В дверях показался Ройзман. Лицо его сияло от удовольствия. Подмигивая, делая таинственные непонятные знаки, он подошел к нам и, едва поздоровавшись, затарахтел:
– Новость! Соня приехала. Я ее только что видел. Важнющая, не узнаешь! В партию вступила. Связи у нее громадные… Она спасла на фронте видного большевика. Он теперь, кажется, командарм…
– А нам-то что, – перебил его Есенин. – Нашел чем хвастаться – Сонькой, которая в партии! Если бы я захотел, давно бы уж был там. Меня Луначарский приглашал, спрашивал: почему не вступаете? Вы же наш? Я тогда ответил…
– Подожди, не перебивай, – засуетился Ройзман, – ведь о деле. Соня нам нужна до зарезу! Для тебя, Сережа, она сделает все. Ты должен с ней поговорить насчет кабинетов.
– Каких кабинетов? – не понял Есенин.
– Ты что, с луны свалился? Я говорю насчет «Парнаса».
– Ах, вот ты куда гнешь, – засмеялся Сергей. – Пожалуй, это идея!
– Соня не возьмется за это, – вмешался я.
– Откуда ты знаешь? – накинулся на меня Ройзман. – Ты говорил с ней?
– Я ее не видел, но знаю, что она ответит.
– Ты всегда споришь, – рассердился Ройзман, – лишь бы спорить.
– А черт ее знает, – сказал Сергей, – может быть, действительно не захочет. Теперь у нее психология другая.
– Уж слишком быстро!
– Я знаю случаи, – улыбнулся Сергей, – и не таких метаморфоз.
Раздался звонок Долидзе, который под шумок провел себя в председатели собрания. Поэты выступали по поводу окраски журнала. Говорили вяло и скучно. Больше всего их интересовало, кто будет играть в нем главную роль, и меньше всего – какой характер он будет иметь.

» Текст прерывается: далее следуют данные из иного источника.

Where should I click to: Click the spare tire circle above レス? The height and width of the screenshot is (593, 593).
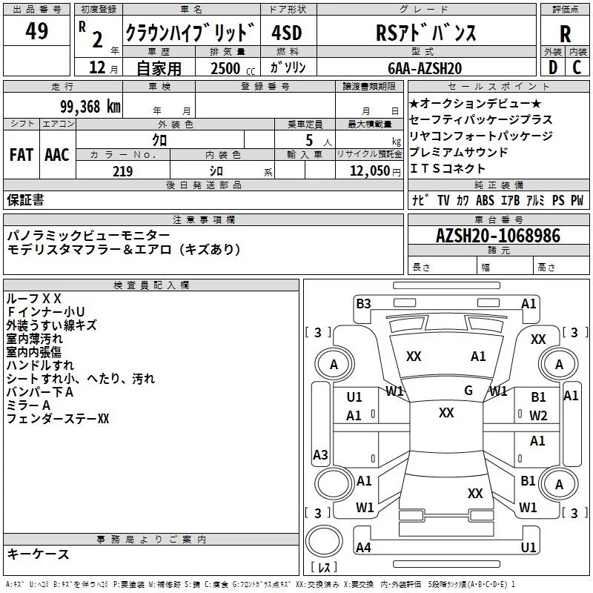point(324,540)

Я рассеянно слушал выступавших. Все стало противно. «Живой журнал». Придумали же название! Живой или мертвый, не все ли равно. Скорей бы кончилось это дурацкое заседание. А впрочем, что меня связывает? Ничего. Встать и уйти. Есенин будет злиться, Ройзман прошипит что-нибудь о недисциплинированности. Бог с ними. Я незаметно проскользнул в переднюю, где караулила шубы не слишком уверенная в поэтах жена Долидзе.
– Вы уходите? – улыбнулась она.
Я посмотрел внимательно. Она напоминала какую-то глупую птицу.
– Нет, – солгал я. – Сейчас вернусь. – И вышел на улицу.
Бывают удивительные дни и особенно вечера, когда не знаешь, весна или зима на дворе. Как будто свежо по-зимнему и снег кругом, а вот подует бог весть откуда взявшийся ветерок – и чувствуешь весеннее головокружение. В такие минуты нельзя думать, как мало, в сущности, весен приходится на долю человека. Первые десять не в счет, вторые проходят незаметно, о них не успеешь и вспомнить, третьи полны событиями, что заслоняют собой раздумья и рассуждения, четвертые десять наполнены щемящей тоской по прошедшему, а пятые и шестые уже рисуются как сумрачные и холодные очертания скалистой и неприглядной земли, на которой если и живешь, не будешь радоваться. Я находился между вторым и третьим десятком весен, воспринимал весенние дуновения ветерка с радостной грустью и с грустной радостью. Мне хотелось чего-то большого и широкого, но я знал, что для того, чтобы добиться этого, надо иметь душу закаленную и мужественную, а моя душа, впечатлительная и нежная, была лишена того, что позволяет людям сжигать прошлое и искать новых путей. Я ненавидел богему и презирал ее, и это помимо моей воли возвышало меня в собственных глазах. Презирая богему, я тем самым становился как бы вне ее, не уходя от нее в то же время. Если бы я порвал с ней окончательно, не с кем было бы себя сравнивать и не над кем возвышаться, и я бессознательно тянулся к ней. Отсюда вытекала раздвоенность, а она рождала неудовлетворенность, которая влекла за собой ложное сознание своего превосходства, которого, в сущности, не было. Мне было грустно. Весенний ветерок углублял это. Создавалось настроение, ценное для поэзии. В такие минуты я обычно писал стихи. Я знал это твердо. А что будет, если я остепенюсь, брошу богему, перестану терзать себя противоречиями? Не станут ли мои стихи тусклыми и неживыми? Какой-то голос говорил, что они будут яркими и свежими, но я сознательно заглушал его.